Direction
List every line in the records below that contains the string "menu".

####################

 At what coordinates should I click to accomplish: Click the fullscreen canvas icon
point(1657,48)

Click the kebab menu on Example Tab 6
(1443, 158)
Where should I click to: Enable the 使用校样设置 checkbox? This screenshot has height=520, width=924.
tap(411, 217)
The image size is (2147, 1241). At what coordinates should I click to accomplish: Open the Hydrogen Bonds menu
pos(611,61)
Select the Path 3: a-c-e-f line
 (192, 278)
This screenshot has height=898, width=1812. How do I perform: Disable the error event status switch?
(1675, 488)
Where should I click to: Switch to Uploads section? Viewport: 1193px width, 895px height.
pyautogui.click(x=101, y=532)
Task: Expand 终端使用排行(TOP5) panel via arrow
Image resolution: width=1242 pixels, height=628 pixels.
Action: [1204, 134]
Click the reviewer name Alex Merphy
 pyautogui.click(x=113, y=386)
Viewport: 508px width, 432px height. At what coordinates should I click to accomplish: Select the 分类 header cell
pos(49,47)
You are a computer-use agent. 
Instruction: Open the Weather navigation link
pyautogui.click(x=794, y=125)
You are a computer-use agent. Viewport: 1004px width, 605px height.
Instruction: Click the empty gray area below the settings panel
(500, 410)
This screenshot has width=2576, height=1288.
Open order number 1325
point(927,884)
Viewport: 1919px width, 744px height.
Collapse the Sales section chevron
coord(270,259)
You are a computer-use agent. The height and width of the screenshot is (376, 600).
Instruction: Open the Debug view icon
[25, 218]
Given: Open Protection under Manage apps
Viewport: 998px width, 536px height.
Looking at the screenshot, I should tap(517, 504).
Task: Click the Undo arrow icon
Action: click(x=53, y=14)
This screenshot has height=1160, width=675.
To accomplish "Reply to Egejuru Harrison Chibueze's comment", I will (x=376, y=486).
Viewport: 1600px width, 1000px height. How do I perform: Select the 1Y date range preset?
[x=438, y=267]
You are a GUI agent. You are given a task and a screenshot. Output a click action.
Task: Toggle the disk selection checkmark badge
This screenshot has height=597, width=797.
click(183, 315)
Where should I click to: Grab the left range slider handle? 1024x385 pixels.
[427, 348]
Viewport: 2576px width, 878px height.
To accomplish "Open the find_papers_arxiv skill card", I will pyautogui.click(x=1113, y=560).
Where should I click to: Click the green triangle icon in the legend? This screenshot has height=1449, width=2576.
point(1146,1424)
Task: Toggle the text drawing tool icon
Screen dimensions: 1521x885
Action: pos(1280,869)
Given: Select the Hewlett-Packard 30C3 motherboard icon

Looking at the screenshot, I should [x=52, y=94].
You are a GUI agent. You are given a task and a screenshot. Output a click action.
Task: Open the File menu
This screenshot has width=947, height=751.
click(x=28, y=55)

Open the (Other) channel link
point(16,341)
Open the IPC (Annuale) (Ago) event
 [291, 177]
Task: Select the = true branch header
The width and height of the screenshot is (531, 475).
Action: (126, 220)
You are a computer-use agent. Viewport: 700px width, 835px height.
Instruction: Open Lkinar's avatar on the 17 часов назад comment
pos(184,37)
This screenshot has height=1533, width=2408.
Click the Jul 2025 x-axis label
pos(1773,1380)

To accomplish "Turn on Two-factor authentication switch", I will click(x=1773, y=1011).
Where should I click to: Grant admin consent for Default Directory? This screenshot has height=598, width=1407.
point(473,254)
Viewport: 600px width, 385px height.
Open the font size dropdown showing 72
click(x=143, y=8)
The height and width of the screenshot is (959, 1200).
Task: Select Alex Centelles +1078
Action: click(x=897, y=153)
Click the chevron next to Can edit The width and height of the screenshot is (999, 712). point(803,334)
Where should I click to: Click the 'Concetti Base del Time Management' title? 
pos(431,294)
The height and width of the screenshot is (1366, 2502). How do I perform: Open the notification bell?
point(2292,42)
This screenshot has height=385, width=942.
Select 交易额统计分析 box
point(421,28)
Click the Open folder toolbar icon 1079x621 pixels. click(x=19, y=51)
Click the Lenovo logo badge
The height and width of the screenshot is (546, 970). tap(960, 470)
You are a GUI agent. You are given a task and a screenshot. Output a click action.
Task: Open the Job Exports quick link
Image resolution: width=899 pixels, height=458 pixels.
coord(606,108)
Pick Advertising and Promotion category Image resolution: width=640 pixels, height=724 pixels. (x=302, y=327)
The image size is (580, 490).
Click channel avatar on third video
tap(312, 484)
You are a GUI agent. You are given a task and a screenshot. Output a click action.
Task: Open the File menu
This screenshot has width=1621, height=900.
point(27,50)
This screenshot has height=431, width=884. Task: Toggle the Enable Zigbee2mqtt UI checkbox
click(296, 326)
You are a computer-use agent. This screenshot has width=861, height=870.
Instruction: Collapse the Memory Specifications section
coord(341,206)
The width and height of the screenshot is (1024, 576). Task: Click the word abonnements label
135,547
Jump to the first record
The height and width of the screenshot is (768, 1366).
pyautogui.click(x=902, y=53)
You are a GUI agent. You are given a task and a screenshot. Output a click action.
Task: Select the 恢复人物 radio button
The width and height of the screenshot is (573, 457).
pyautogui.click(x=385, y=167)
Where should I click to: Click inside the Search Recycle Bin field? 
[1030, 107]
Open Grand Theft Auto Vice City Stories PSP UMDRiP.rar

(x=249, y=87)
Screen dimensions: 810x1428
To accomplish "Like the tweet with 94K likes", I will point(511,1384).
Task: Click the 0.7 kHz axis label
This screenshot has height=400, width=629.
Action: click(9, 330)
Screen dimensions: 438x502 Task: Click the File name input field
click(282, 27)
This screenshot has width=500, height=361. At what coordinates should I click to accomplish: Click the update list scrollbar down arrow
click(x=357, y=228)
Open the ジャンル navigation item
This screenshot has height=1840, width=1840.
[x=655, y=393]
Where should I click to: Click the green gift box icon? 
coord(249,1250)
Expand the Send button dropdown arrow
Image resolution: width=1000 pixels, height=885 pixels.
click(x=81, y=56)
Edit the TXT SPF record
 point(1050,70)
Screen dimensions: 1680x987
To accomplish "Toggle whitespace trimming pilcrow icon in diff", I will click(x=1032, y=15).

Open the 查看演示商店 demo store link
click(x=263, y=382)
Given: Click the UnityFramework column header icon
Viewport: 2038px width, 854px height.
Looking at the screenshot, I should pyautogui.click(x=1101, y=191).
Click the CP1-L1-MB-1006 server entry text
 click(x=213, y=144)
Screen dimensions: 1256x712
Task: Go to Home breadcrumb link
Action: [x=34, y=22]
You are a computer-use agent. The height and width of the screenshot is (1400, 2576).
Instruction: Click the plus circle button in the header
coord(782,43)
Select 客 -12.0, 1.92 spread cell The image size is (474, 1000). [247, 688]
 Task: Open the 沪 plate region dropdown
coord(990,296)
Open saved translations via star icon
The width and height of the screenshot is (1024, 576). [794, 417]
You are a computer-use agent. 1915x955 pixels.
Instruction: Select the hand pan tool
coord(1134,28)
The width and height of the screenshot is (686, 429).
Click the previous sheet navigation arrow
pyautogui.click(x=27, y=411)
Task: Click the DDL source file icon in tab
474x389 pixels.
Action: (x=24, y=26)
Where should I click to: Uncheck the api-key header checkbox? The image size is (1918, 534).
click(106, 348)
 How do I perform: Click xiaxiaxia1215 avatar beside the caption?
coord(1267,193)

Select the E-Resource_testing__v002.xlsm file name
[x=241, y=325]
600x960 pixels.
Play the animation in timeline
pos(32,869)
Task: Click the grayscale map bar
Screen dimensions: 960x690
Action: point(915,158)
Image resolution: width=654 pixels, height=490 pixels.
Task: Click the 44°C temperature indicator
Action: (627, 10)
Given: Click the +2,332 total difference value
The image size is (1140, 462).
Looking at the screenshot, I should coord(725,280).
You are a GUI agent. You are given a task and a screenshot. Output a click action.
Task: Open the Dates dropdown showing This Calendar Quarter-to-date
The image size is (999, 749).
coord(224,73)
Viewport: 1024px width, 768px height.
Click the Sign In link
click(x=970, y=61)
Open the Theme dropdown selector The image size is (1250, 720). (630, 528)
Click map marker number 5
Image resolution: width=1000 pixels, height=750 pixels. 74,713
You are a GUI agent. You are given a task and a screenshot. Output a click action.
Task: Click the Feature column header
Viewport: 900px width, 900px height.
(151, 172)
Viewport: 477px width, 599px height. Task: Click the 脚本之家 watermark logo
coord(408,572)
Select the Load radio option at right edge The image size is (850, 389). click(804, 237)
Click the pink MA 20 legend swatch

####################

Correct result
Click the kebab menu on Example Tab 6
The image size is (2147, 1241). At what coordinates should I click to accomplish: Open the Hydrogen Bonds menu
Task: Open the File menu
Task: Open the File menu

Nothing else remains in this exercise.